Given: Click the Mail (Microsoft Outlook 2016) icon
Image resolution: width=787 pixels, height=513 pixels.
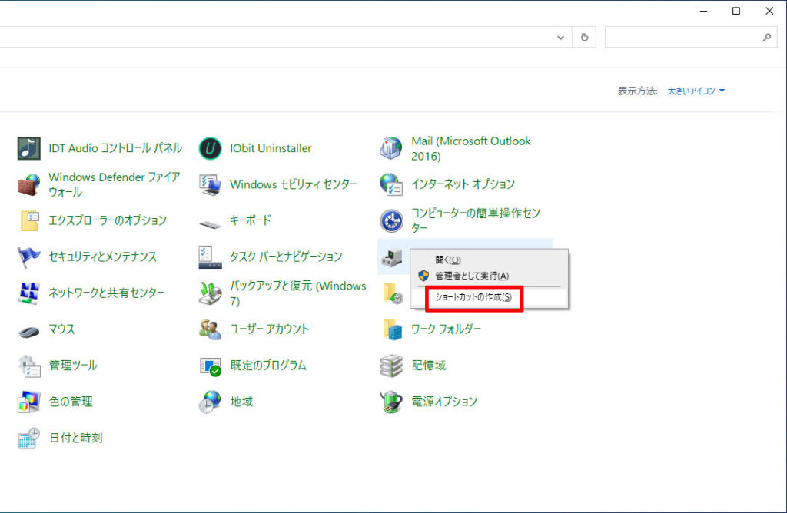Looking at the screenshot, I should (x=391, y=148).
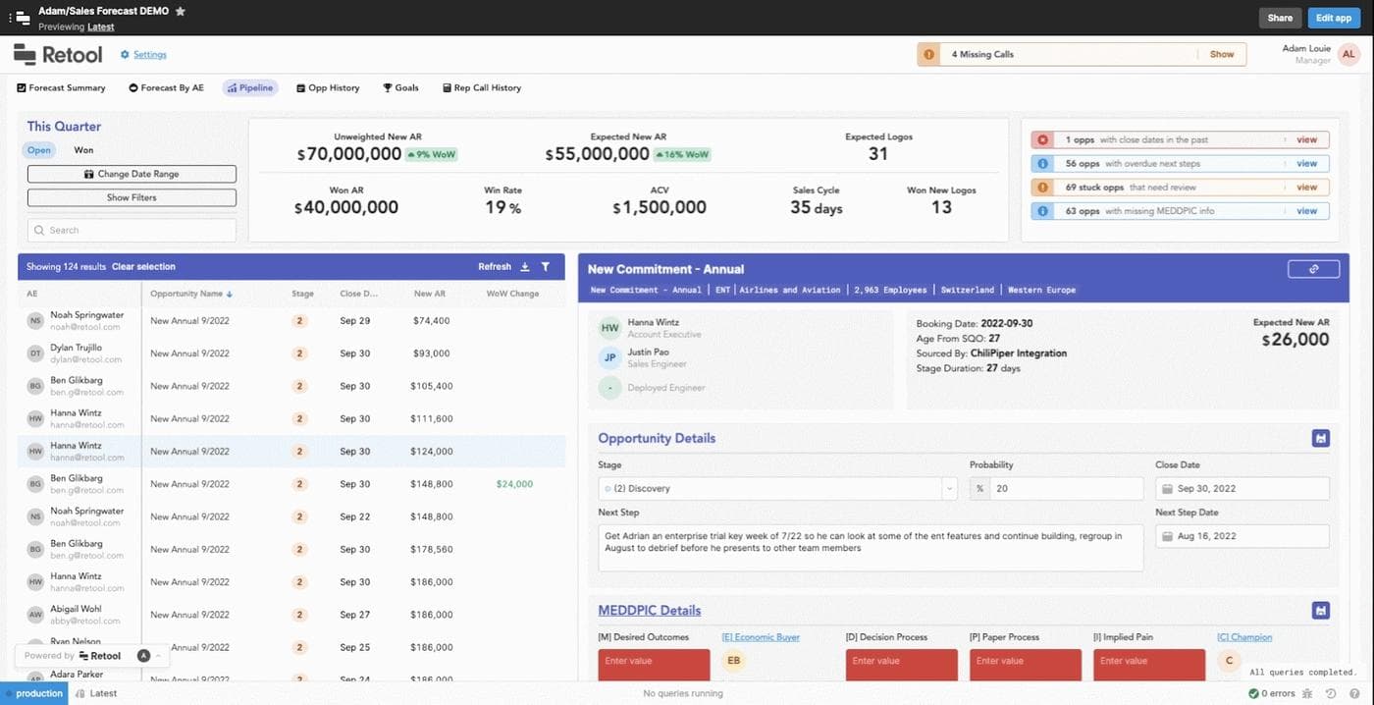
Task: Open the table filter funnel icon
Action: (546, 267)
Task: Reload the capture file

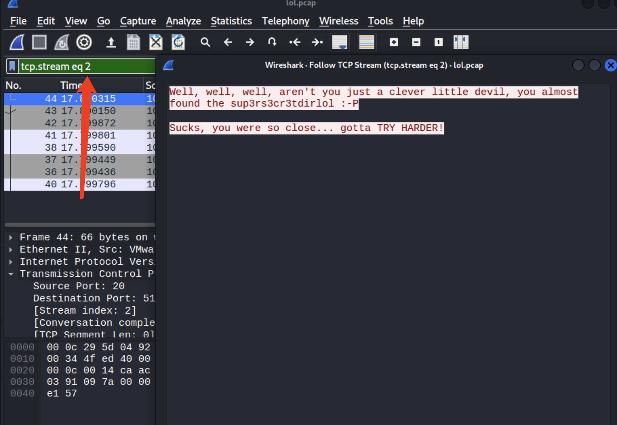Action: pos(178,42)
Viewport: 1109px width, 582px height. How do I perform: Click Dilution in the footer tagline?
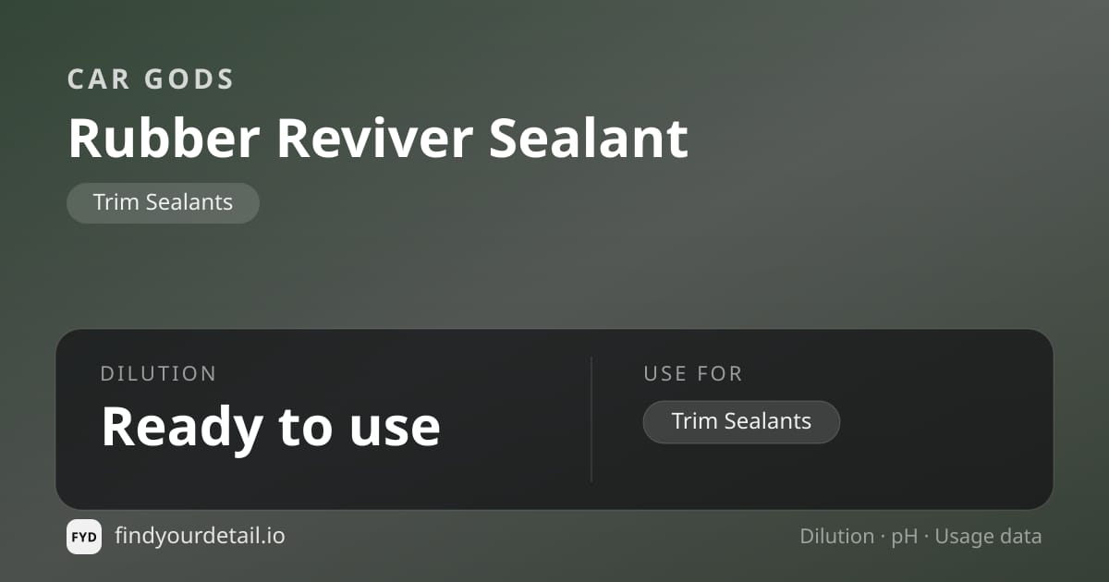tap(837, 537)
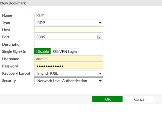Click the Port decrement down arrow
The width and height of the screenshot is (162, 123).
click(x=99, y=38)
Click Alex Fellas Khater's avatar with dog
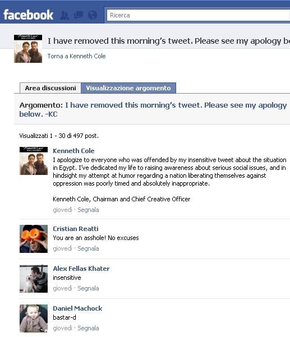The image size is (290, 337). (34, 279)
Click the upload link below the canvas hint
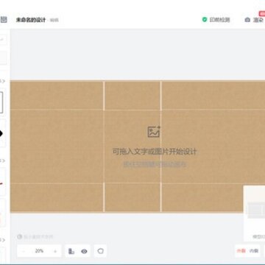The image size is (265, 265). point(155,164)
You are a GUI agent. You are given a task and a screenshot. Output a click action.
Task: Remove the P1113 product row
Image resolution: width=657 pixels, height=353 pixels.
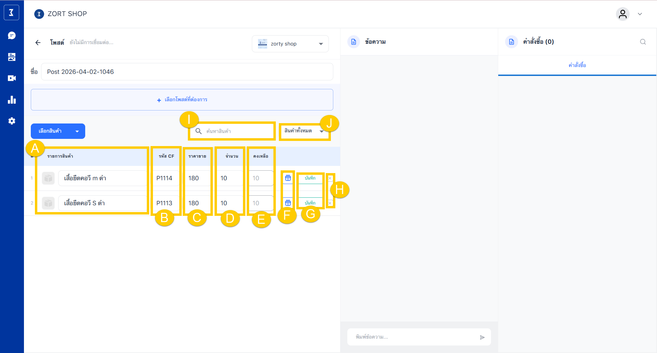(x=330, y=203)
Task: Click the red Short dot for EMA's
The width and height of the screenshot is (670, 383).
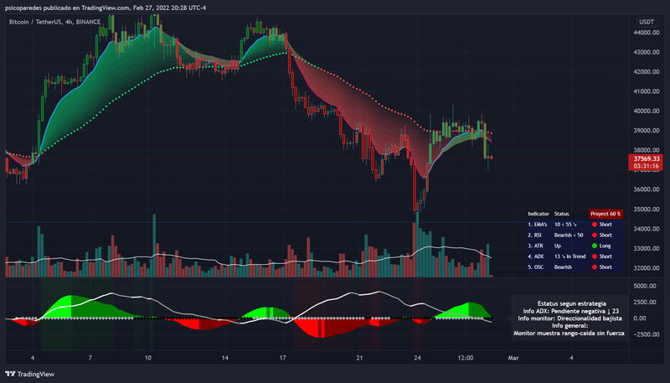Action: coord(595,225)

☆ ☆ ☆ ☆ ☆

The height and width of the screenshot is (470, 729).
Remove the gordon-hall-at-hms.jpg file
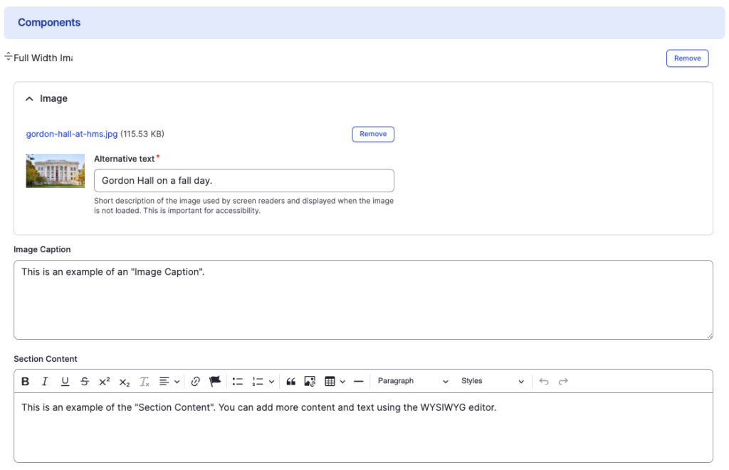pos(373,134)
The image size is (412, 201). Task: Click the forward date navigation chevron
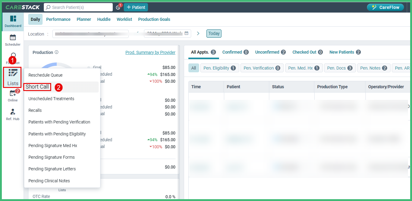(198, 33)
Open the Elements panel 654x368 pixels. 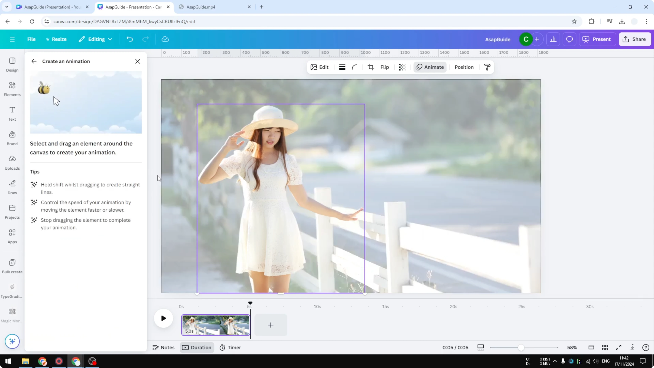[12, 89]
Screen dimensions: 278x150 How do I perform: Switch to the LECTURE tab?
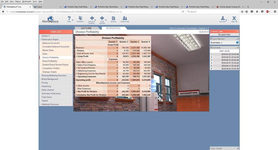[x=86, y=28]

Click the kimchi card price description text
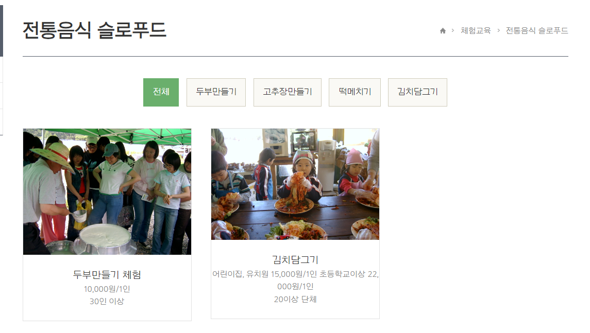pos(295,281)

☆ ☆ ☆ ☆ ☆

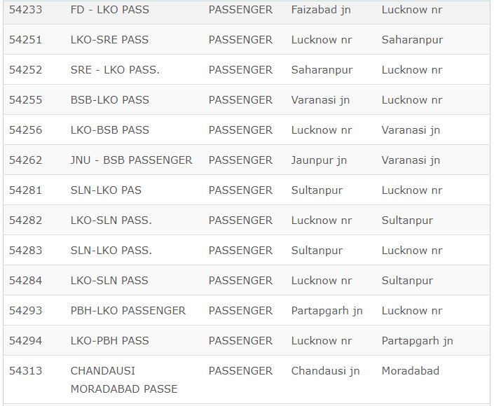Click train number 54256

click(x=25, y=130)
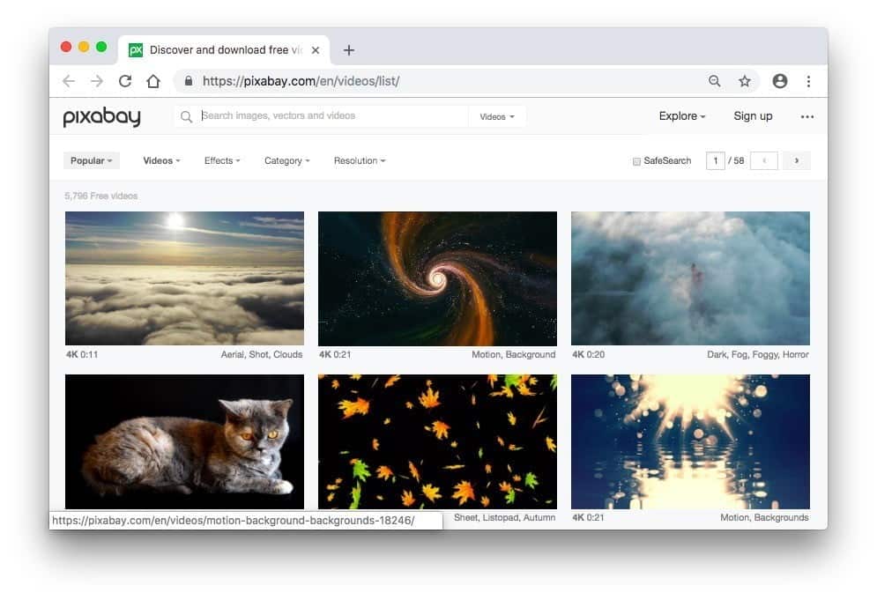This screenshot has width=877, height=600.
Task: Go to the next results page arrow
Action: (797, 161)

☆ ☆ ☆ ☆ ☆

WHAT IS NEEDED - Rewrite the part of the listing that opens with the line containing "Given: Click the" and closes with the line containing "The image size is (265, 265). point(155,164)", replacing "capture file" with "trace file" and leaving everything else unchanged. Leave the pictures out of your answer.

THE REPLY -
Given: Click the Mail (Microsoft Outlook 2016) icon
Image resolution: width=787 pixels, height=513 pixels.
Looking at the screenshot, I should (x=391, y=148).
Task: Open the table filter funnel icon
Action: (546, 267)
Task: Reload the trace file

Action: pos(178,42)
Viewport: 1109px width, 582px height. How do I perform: Click Dilution in the footer tagline?
tap(837, 537)
Click the Port decrement down arrow
The width and height of the screenshot is (162, 123).
click(x=99, y=38)
Click Alex Fellas Khater's avatar with dog
The image size is (290, 337). (34, 279)
Click the upload link below the canvas hint
The image size is (265, 265). point(155,164)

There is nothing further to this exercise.